* Problem requirements
Nothing outside the range below should be printed. Output exactly the lines from the line with "You are a computer-use agent. Screen dimensions: 400x400" to the line with "Task: Navigate to API Docs", both included.

(Beginning of Available data)

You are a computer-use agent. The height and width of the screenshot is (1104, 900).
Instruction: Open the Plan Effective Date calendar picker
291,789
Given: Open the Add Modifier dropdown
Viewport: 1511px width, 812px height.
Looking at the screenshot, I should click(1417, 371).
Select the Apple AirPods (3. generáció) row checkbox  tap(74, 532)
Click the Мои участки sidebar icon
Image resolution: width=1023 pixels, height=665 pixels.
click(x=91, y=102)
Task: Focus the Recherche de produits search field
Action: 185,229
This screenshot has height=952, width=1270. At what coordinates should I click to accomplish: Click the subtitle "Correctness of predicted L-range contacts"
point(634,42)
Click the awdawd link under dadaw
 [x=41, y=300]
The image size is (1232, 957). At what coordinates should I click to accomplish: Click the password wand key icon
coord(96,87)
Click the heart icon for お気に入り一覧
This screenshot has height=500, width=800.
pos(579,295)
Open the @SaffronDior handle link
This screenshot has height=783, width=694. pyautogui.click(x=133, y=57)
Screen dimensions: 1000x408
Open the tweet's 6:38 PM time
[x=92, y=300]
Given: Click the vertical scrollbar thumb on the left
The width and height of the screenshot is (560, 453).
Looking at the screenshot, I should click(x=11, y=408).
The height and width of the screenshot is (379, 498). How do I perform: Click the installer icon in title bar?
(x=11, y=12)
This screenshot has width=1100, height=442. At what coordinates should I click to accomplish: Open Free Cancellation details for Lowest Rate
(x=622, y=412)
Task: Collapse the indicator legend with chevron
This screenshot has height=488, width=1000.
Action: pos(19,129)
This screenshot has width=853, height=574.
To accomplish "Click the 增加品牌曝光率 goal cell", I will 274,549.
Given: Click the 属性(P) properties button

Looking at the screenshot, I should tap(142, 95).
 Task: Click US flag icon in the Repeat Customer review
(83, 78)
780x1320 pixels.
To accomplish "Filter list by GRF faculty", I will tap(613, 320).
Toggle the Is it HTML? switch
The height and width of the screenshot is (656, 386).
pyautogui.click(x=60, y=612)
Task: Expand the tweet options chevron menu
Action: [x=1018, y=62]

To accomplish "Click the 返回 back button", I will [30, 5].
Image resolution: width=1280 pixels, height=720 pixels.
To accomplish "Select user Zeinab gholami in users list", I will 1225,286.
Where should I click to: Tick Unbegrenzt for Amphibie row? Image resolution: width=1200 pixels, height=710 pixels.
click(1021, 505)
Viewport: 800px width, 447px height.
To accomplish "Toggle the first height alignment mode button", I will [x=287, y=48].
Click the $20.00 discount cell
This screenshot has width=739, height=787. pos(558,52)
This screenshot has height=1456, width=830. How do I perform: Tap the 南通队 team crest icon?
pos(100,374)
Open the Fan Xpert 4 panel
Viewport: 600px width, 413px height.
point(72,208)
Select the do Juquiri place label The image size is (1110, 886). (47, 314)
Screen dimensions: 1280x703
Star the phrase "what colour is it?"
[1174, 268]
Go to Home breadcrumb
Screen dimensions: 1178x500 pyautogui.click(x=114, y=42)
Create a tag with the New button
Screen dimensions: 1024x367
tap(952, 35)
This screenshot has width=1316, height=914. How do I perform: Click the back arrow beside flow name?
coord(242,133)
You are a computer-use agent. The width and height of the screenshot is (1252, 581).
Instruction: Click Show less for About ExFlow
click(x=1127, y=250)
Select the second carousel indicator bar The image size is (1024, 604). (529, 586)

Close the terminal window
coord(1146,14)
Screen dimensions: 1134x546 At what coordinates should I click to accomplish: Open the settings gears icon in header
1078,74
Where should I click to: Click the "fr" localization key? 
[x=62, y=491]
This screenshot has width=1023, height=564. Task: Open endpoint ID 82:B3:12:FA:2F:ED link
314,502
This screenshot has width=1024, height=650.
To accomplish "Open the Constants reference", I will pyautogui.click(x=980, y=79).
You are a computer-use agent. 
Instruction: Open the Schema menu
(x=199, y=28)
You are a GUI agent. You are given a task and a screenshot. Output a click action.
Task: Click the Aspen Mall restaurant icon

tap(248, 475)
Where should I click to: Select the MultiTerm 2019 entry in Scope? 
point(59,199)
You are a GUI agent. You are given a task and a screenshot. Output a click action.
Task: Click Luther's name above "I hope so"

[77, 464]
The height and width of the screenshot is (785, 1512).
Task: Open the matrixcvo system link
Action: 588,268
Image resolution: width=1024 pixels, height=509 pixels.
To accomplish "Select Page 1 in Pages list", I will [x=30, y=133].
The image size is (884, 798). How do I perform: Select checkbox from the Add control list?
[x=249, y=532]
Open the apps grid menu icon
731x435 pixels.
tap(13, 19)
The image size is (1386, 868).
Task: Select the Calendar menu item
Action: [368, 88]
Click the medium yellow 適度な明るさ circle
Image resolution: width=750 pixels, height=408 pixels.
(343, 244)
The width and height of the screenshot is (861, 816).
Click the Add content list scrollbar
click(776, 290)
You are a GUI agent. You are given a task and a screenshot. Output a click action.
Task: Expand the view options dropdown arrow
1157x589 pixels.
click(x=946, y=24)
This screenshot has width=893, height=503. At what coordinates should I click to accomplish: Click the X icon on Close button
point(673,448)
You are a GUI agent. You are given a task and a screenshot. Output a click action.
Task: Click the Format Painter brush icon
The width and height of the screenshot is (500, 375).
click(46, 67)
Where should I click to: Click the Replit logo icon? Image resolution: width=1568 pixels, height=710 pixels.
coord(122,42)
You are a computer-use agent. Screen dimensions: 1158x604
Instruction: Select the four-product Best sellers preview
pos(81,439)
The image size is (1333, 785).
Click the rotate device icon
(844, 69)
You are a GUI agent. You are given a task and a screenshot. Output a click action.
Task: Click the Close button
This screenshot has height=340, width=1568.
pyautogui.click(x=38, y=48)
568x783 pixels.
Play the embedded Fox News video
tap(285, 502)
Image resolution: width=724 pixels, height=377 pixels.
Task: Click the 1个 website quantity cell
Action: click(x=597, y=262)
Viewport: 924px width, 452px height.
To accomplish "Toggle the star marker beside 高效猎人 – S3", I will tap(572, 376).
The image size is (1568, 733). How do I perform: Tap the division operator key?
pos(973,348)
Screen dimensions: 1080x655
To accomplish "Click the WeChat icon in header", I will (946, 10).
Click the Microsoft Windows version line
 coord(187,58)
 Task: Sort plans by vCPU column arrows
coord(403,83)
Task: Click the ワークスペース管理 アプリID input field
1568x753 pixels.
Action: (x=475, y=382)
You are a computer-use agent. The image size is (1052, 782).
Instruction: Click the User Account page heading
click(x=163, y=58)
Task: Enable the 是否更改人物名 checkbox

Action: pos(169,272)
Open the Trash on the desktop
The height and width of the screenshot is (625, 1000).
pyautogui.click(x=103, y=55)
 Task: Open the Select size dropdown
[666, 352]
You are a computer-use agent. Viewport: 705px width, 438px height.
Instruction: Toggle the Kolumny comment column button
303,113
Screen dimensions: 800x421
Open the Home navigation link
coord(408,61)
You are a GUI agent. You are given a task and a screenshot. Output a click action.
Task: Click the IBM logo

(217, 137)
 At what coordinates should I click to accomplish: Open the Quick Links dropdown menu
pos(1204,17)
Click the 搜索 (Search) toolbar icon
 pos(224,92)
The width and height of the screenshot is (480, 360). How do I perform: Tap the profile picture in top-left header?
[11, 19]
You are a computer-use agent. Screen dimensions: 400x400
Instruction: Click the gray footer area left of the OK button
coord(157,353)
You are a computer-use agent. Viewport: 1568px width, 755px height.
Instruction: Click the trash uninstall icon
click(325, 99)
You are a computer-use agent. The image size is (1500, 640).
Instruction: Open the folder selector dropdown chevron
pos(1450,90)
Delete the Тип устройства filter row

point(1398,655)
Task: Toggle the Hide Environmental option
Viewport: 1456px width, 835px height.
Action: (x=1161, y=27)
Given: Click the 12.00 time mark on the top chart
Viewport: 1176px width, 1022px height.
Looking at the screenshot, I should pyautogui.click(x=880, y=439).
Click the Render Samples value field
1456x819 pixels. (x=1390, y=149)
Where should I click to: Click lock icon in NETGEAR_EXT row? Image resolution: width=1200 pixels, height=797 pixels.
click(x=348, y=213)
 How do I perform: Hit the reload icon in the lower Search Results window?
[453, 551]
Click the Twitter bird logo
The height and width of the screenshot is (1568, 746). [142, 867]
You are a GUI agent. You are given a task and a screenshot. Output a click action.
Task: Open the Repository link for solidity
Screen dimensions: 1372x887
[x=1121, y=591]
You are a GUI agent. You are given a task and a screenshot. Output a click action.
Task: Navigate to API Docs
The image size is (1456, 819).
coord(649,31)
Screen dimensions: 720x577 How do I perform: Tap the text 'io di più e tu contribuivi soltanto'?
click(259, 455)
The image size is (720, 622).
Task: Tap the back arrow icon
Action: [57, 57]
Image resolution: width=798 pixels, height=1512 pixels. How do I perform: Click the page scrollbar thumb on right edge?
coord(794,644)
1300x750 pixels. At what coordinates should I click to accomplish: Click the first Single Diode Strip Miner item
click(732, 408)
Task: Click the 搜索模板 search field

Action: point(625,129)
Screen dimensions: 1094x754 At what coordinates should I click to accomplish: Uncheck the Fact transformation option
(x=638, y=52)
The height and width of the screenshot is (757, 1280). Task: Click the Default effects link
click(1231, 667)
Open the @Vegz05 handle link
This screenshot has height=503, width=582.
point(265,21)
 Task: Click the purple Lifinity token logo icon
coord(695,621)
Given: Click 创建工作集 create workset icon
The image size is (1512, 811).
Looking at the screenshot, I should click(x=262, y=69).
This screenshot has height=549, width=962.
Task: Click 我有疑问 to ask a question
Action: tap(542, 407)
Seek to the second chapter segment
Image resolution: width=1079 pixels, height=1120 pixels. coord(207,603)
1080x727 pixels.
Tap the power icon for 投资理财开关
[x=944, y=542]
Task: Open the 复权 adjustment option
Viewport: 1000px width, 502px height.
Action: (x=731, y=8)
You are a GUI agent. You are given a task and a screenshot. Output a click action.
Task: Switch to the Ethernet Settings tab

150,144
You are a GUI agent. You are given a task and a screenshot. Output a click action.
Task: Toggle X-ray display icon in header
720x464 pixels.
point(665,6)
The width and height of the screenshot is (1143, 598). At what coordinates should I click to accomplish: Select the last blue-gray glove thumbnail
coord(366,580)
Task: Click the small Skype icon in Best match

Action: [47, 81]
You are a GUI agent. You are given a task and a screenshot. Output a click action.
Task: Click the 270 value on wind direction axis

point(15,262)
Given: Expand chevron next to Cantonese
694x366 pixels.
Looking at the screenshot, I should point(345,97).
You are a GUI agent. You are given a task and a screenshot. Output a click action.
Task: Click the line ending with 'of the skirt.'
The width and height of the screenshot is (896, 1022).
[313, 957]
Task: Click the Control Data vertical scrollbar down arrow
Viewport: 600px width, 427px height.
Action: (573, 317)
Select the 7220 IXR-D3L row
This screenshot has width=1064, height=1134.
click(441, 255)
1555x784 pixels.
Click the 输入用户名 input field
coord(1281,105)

(End of Available data)

* Problem solution
You are a computer-use agent. Screen dimensions: 400x400
Instruction: Click the gray footer area left of the OK button
coord(157,353)
You are a computer-use agent. Viewport: 1568px width, 755px height.
Instruction: Click the trash uninstall icon
click(325, 99)
You are a computer-use agent. The image size is (1500, 640).
Instruction: Open the folder selector dropdown chevron
pos(1450,90)
Delete the Тип устройства filter row

point(1398,655)
Task: Toggle the Hide Environmental option
Viewport: 1456px width, 835px height.
Action: (x=1161, y=27)
Given: Click the 12.00 time mark on the top chart
Viewport: 1176px width, 1022px height.
Looking at the screenshot, I should pyautogui.click(x=880, y=439).
Click the Render Samples value field
1456x819 pixels. (x=1390, y=149)
Where should I click to: Click lock icon in NETGEAR_EXT row? Image resolution: width=1200 pixels, height=797 pixels.
click(x=348, y=213)
 How do I perform: Hit the reload icon in the lower Search Results window?
[453, 551]
Click the Twitter bird logo
The height and width of the screenshot is (1568, 746). [142, 867]
You are a GUI agent. You are given a task and a screenshot. Output a click action.
Task: Open the Repository link for solidity
Screen dimensions: 1372x887
[x=1121, y=591]
You are a GUI agent. You are given a task and a screenshot. Output a click action.
Task: Navigate to API Docs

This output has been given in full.